Celiac patients are at higher risk of B vitamin deficiencies, specifically folate. There are several reasons for this. First, the primary transporter of folate into our bloodstream is found on the tips of the finger-like projections in the intestinal wall called villi. Since intestinal damage (called atrophy) is so common in celiac patients, the process of absorption of nutrients, and especially folate is severely impaired. Second, the pH of the stomach affects folic acid absorption. The higher the pH, the lower the absorption of folic acid, which is the case in celiac patients. Third, many medications used in inflammatory conditions of the gastrointestinal tract are known to be folate depleting.
Bone-Building Nutrients for Celiac Patients
Compromised bone health is often an unfortunate consequence of celiac disease largely because a much higher percentage of children with celiac are deficient in magnesium, calcium and vitamin D compared to children without celiac. These nutrients work together in many ways.

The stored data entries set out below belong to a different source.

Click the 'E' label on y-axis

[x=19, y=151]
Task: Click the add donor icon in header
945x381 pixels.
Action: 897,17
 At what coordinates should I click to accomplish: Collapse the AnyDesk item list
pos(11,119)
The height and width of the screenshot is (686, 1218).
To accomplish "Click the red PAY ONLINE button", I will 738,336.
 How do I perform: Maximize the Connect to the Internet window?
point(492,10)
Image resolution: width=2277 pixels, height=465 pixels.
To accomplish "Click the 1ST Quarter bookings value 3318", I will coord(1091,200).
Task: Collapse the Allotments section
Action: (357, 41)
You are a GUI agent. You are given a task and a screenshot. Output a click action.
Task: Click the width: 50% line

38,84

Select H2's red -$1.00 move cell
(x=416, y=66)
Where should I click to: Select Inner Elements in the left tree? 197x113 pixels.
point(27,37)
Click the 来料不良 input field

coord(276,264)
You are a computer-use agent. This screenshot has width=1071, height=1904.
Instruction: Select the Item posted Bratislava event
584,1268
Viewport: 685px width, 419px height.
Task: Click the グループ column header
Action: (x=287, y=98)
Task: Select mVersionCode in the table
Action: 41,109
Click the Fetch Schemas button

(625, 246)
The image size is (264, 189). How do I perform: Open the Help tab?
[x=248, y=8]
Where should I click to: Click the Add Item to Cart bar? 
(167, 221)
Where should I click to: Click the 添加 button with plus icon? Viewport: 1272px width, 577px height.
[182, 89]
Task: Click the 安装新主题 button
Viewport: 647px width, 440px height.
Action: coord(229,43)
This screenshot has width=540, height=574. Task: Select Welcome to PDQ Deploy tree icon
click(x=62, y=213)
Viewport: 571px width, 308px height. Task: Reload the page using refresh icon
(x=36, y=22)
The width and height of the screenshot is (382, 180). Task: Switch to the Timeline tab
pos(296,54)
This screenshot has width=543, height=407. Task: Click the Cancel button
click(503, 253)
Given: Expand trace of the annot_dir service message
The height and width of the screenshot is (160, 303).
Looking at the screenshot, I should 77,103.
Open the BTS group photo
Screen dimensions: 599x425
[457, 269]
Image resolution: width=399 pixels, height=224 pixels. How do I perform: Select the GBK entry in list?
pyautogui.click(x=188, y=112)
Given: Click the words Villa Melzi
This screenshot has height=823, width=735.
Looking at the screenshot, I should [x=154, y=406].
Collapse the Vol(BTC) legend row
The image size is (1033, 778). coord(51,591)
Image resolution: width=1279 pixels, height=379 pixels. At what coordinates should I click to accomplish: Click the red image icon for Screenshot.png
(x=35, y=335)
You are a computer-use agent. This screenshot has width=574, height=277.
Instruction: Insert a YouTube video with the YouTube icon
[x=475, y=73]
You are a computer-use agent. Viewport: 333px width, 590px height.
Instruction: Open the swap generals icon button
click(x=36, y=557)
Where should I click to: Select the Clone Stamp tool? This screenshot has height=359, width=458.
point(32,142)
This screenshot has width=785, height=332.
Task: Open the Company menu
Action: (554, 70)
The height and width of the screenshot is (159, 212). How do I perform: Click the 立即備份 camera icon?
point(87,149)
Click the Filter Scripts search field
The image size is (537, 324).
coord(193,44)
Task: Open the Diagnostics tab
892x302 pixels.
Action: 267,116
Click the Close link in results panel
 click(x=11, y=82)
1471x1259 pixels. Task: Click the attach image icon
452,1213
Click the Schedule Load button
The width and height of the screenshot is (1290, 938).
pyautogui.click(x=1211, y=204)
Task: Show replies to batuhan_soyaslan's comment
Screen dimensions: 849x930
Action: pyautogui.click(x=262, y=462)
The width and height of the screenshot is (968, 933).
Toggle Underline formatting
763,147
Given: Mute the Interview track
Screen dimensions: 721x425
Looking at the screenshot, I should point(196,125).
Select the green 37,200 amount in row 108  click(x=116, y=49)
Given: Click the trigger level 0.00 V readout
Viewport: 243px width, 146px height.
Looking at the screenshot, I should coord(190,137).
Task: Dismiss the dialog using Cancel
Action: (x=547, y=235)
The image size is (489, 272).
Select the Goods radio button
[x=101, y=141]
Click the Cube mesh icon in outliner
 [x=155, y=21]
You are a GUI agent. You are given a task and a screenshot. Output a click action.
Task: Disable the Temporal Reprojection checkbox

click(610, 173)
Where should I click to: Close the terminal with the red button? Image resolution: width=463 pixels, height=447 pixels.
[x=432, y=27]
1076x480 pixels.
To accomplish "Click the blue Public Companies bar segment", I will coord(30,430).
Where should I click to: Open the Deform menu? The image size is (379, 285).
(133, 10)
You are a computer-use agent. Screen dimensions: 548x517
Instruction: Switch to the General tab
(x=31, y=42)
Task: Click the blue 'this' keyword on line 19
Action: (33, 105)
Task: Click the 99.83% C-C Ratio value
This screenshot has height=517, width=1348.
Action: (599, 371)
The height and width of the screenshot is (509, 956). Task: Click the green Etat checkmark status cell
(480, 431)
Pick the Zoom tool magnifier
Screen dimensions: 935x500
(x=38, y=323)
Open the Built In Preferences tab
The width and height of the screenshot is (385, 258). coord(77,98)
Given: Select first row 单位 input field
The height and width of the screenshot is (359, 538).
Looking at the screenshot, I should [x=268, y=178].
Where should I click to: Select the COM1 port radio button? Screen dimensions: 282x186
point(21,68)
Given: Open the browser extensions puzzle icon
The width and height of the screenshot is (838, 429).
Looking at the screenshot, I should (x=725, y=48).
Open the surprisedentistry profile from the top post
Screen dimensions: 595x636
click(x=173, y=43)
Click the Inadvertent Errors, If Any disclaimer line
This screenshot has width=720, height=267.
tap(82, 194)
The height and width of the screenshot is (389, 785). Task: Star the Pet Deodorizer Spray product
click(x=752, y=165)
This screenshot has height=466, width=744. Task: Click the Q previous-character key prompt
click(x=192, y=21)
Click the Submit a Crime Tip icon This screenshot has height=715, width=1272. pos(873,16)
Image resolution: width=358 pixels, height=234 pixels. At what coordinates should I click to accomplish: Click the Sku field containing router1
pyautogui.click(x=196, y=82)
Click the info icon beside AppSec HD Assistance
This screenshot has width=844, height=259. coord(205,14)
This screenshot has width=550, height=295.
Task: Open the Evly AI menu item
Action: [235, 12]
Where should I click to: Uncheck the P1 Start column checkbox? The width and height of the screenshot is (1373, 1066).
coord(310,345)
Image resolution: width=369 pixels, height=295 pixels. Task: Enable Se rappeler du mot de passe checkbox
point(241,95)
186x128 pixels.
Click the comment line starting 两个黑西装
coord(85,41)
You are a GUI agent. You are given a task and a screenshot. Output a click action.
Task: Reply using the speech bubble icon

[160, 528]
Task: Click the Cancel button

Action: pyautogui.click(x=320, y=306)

For example, when there is sufficient vitamin D, 30-40% of intestinal calcium can be absorbed but in the presence of vitamin D deficiency, only 15% of calcium is absorbed, leading to poor bone health among other things. It is easy to see how correcting even a single nutrient deficiency can indirectly help the status of another.
Depletion of Minerals
In a recent study on children with celiac disease, it was found that zinc levels were up to 30% lower in children with untreated celiac and that over 50% of patients with celiac have low zinc levels. Selenium deficiency is also common in celiac patients. Since thyroid is particularly sensitive to selenium, a deficiency in this mineral can contribute to thyroid dysfunction.
Fatigue in Celiac Patients
Fatigue is a very common symptom of celiac disease. Although several nutrients contribute to energy production (such as B vitamins and chromium), the relatively unknown amino acid carnitine is intimately involved in energy production and particularly effective in reducing fatigue. Interestingly, levels of carnitine are lower in celiac patients. In fact, one study showed that fatigue was significantly reduced in a group of celiac patients when they were supplemented for six months with carnitine.
A Multi-Faceted Treatment Approach
Since so many nutrients are needed to keep our complex digestive, immune and other systems functioning properly, a comprehensive assessment of nutritional status is key, especially in disorders like celiac disease where the risk of deficiency is particularly high. The potential improvement of symptoms when even a single deficiency is corrected can often be quite dramatic.